By the way, for performing of PATCH request of user entities you should include field, named 'current_pass', in your payload, if you are going to change user email or password. Something like
Comment #5
gun_dose CreditAttribution: gun_dose commentedComment #6
e0ipsoThanks for the patch! It looks really good.
My major concern is. Did you check how REST core supports patching user entities? Are they doing something similar? Do they also have a dedicated normalizer for the entity?
Also, some code comments:
Shouldn't it be enough to set it in
UserEntityNormalizer::denormalize()
.I'd like to remove any special case handling from this file. All custom code should be in the new normalizer.

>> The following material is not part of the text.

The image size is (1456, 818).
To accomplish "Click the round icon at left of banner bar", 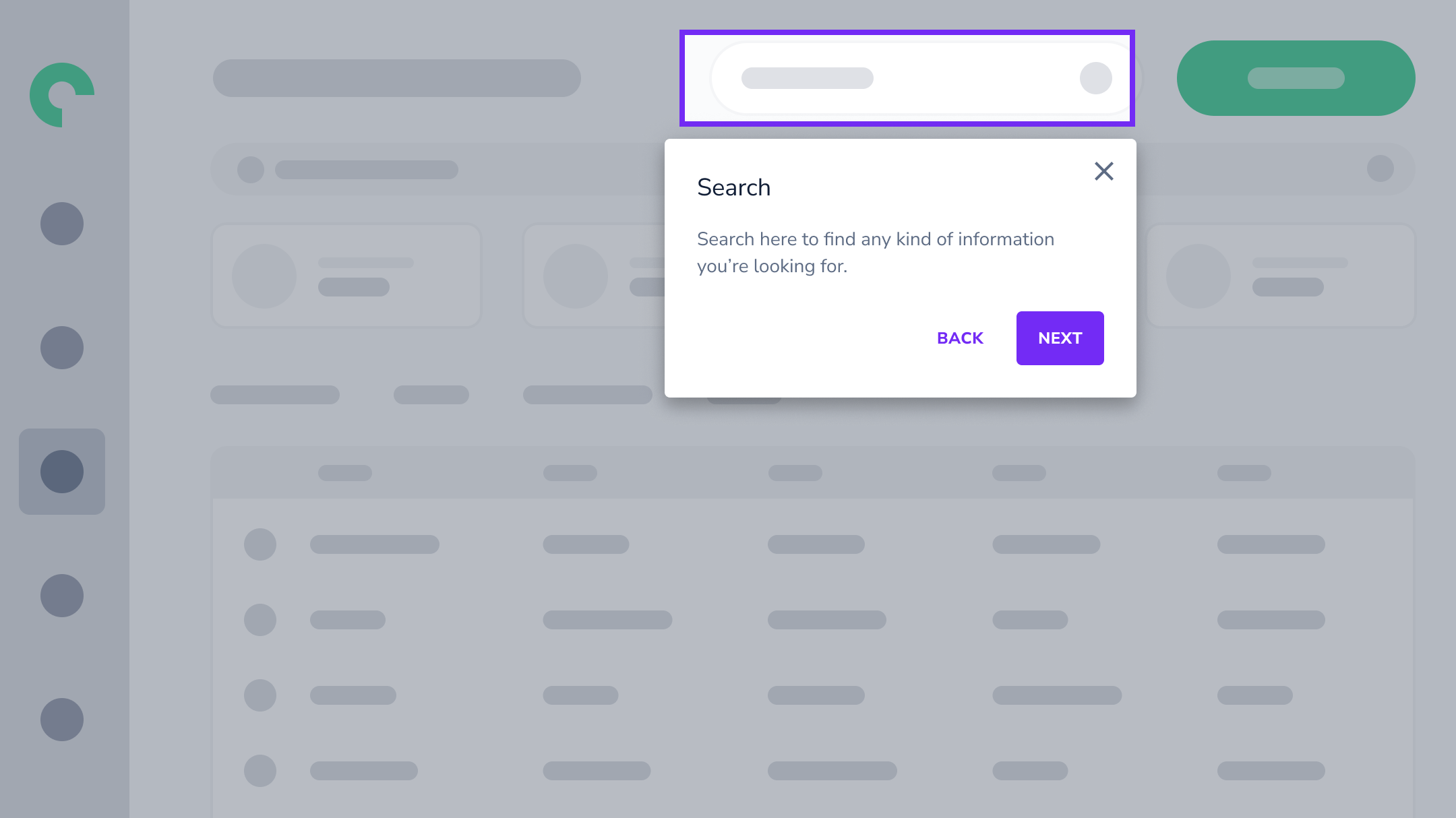I will click(251, 170).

Please fix coding standards.
Comment #7
gun_dose CreditAttribution: gun_dose commented@e0ipso, I looked how this case implemented in core rest module, and there are the same error - if you patch your owh email or password, you'll get error, that you not typed current password, and with 'current_pass' field in payload it causes error with a message "A fatal error occurred: Field current_pass is unknown." But 'current_pass' field is standart field in user profile form, so I guess, that we should use the same field in payload.
And some comments about your questions
1. Unfortunately, it's impossible to move it to denormalizer, because validation of payload fields occurs in EntityResource, and data fields are given directly from request, so we can't alter this data in denormalizer. May be there are another solution to do it, but I don't know how. If you have any ideas, say me and I will try to do something with it.
2. I attached to this comment patch with coding standards fix
Comment #8
gun_dose CreditAttribution: gun_dose commentedSorry, for incorrect patch, it was for old version. And here is right patch
UPD: lol, this patch is also wrong, sorry :)
Comment #9
gun_dose CreditAttribution: gun_dose commentedComment #10
gun_dose CreditAttribution: gun_dose commentedComment #11
gun_dose CreditAttribution: gun_dose commentedJust figured out where is root of problem. Any processings in normalizer does not affect anything at all. We need to have 'current_pass' field in request payload, but we must not process this field in entity validation. So any place where we can do something is 'patchIndividual' method in EntityResource.php, because it takes data directly from request. So I removed all unnecessary from my patch and attached result to this comment.
BTW, @e0ipso, I understand your position about patching EntityResource, but user protected fields is very specific case, that doesn't occur in another entity types, but at the same time it is very important thing to let user change it's own password.
Comment #12
Wim LeersSee
\Drupal\Tests\rest\Functional\EntityResource\User\UserResourceTestBase::testPatchDxForSecuritySensitiveBaseFields()
.The only thing that should be needed, is changing
to
Then JSON API's entity denormalizer should set the existing value, then
\Drupal\user\Plugin\Validation\Constraint\ProtectedUserFieldConstraintValidator()
will do the necessary work, including checking the existing password.Comment #13
Wim LeersOf course, I don't know if that actually works, because there's no JSON API integration test coverage yet for all entity types.
#2930028: Comprehensive JSON API integration test coverage phase 1: for every entity type, individual resources only will address that.
Comment #14
Wim LeersAlso, it's fair to say that this is a very special case, because it's a security-sensitive field. #2824851: EntityResource::patch() makes an incorrect assumption about entity keys, hence results in incorrect behavior and #2930182: Module forbidding the 'edit' operation on the User entity's 'pass' field would prevent editing security-sensitive base fields are related.
Comment #15
gun_dose CreditAttribution: gun_dose commentedI suppose, this case should be documented.
Comment #16
Wim Leers#2930028: Comprehensive JSON API integration test coverage phase 1: for every entity type, individual resources only added explicit test coverage for this!